La condamnation de l’ancien Premier ministre Augustin Matata Ponyo par la Cour constitutionnelle dans l’affaire Bukanga-Lonzo continue de susciter des remous au sein des institutions congolaises. Ce mercredi 21 mai 2025, le député national Paul Gaspard Ngondankoy Nkoy Ea Loongya a vivement critiqué la décision de la haute juridiction lors d’une intervention à l’Assemblée nationale, qualifiant son arrêt de « dangereux » pour l’équilibre des pouvoirs.
Une compétence juridictionnelle contestée
Le parlementaire a souligné une contradiction fondamentale dans la procédure. « L’équation était simple », a-t-il déclaré, rappelant que Matata Ponyo était soit jugé pour des actes commis en tant que Premier ministre – relevant alors de la Cour constitutionnelle –, soit en qualité de député, ce qui aurait dû exclure cette compétence. Or, selon lui, la Cour aurait outrepassé son mandat en s’autorisant un « pouvoir d’interprétation » excessif, violant ainsi le principe de la cristallisation des faits en droit pénal.
Un appel à la réforme institutionnelle
Fustigeant ce qu’il considère comme des « dérapages » répétés, l’élu de Yahuma a plaidé pour une réunion interinstitutionnelle sous l’égide du chef de l’État.

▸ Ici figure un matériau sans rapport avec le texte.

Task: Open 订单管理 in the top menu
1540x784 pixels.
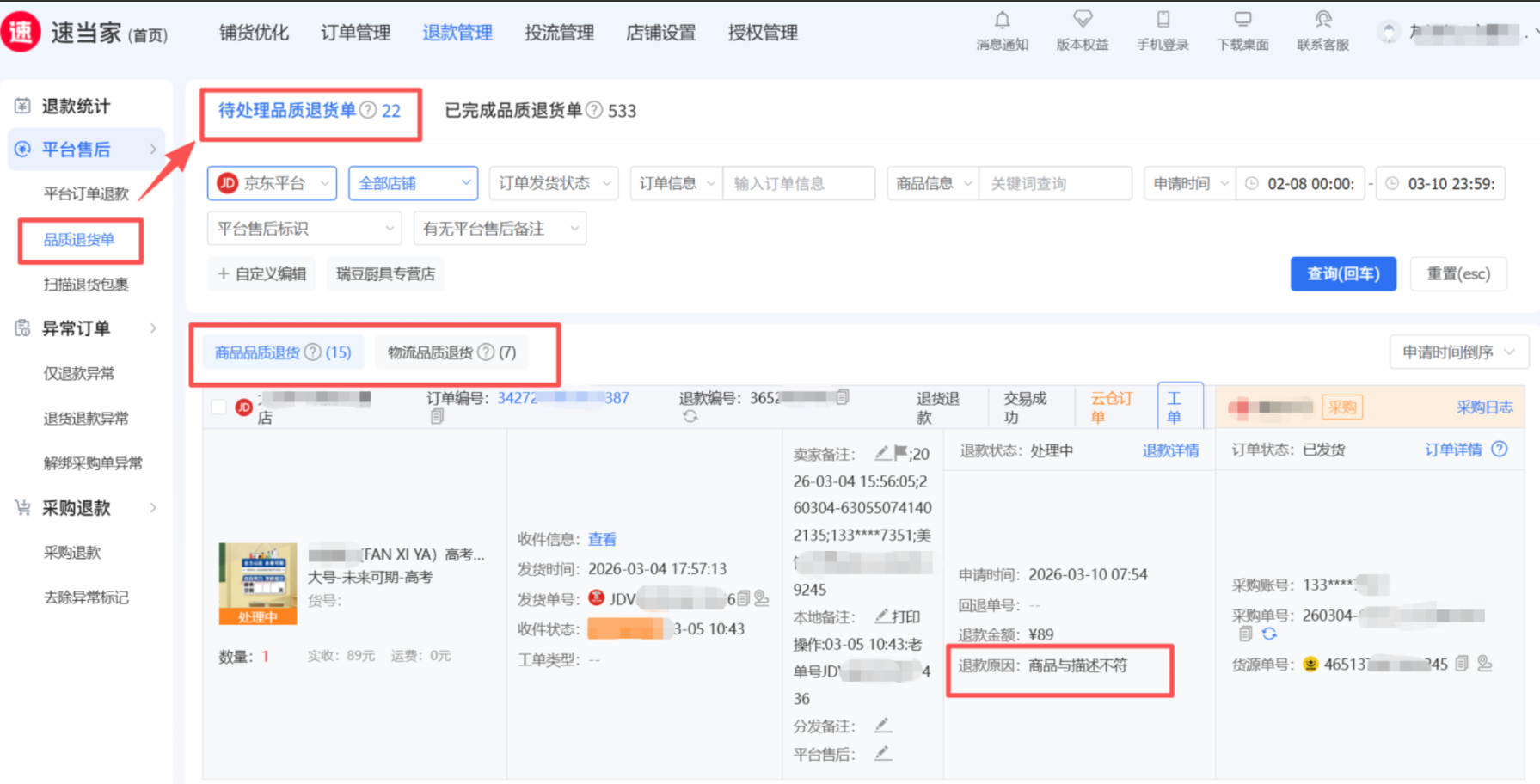Action: pos(355,33)
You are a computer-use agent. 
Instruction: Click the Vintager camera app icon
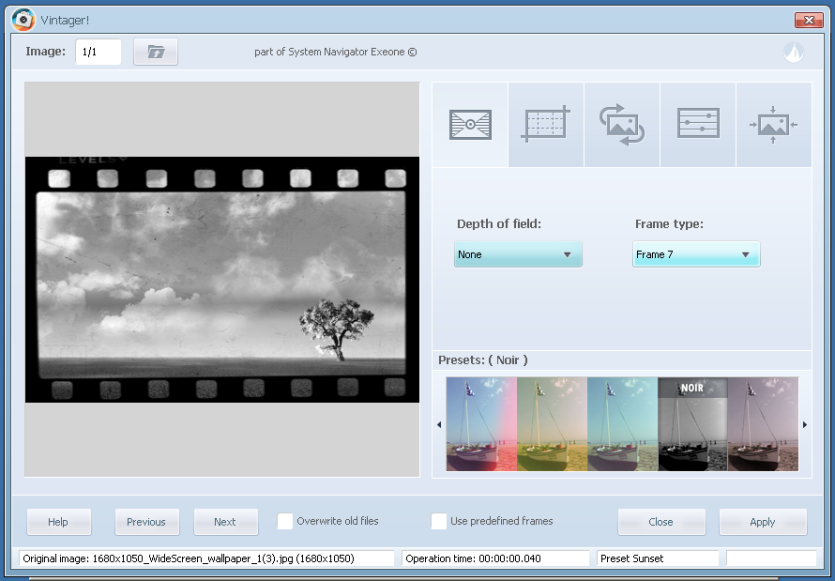23,20
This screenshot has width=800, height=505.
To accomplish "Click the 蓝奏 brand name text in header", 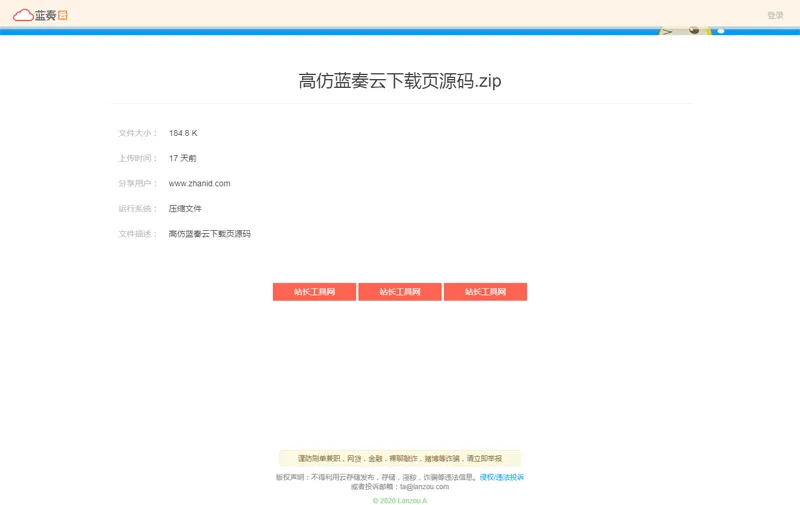I will tap(45, 15).
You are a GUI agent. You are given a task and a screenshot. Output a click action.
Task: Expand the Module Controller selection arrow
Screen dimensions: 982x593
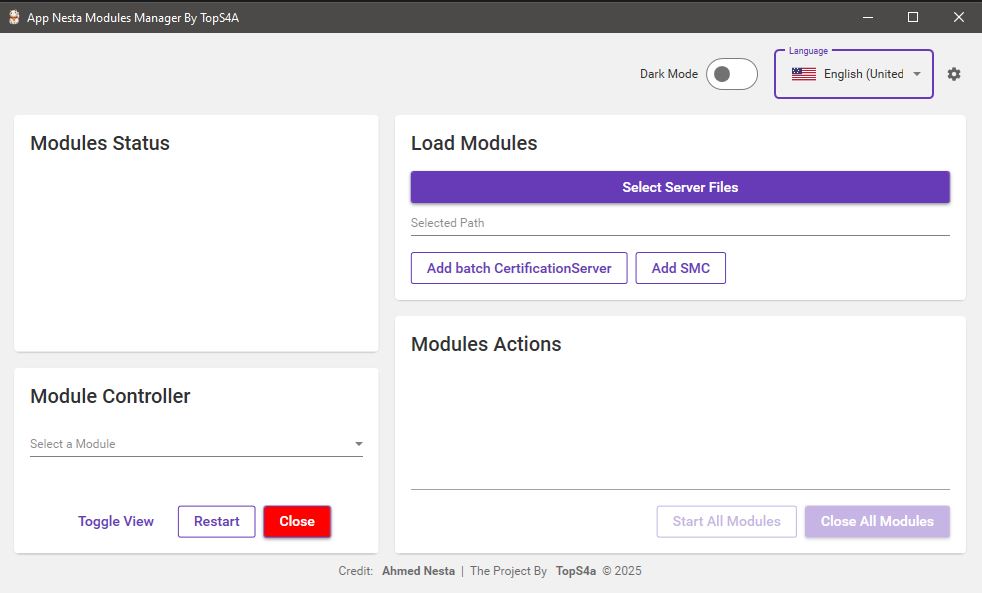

Une proposition doublée d’un projet législatif : « Nous pouvons modifier la Constitution tout comme les lois appliquées par la Cour », a-t-il affirmé, brandissant deux propositions de loi visant à clarifier les attributions de la juridiction.
Les racines d’un feuilleton judiciaire
Cette polémique s’inscrit dans une saga judiciaire débutée en 2021. Après s’être initialement déclarée incompétente, la Cour constitutionnelle avait opéré un revirement jurisprudentiel pour finalement juger l’ancien chef du gouvernement. Une décision qui avait alors ouvert la voie au procès pour détournement de 205 millions de dollars allégués dans le cadre du projet agro-industriel avorté.
Les implications d’un arrêt historique
La condamnation à dix ans de travaux forcés prononcée contre Matata Ponyo – ainsi que les peines infligées à ses coaccusés – marque un précédent dans l’histoire judiciaire congolaise. Mais les questions soulevées par le député Ngondankoy interrogent : jusqu’où peut s’étendre le pouvoir d’interprétation des juges constitutionnels ? La frontière entre application et création du droit semble plus poreuse que jamais.
Une crise des contre-pouvoirs ?
Les propos du parlementaire révèlent une tension latente entre pouvoir législatif et judiciaire. En invoquant l’article 151 de la Constitution – qui interdit aux élus de s’immiscer dans l’exécution des décisions de justice – tout en appelant à légiférer, le député esquisse un paradoxe typique des démocraties en construction. La suite dépendra de la réponse des institutions concernées à ce qui pourrait bien devenir un test crucial pour l’État de droit en RDC.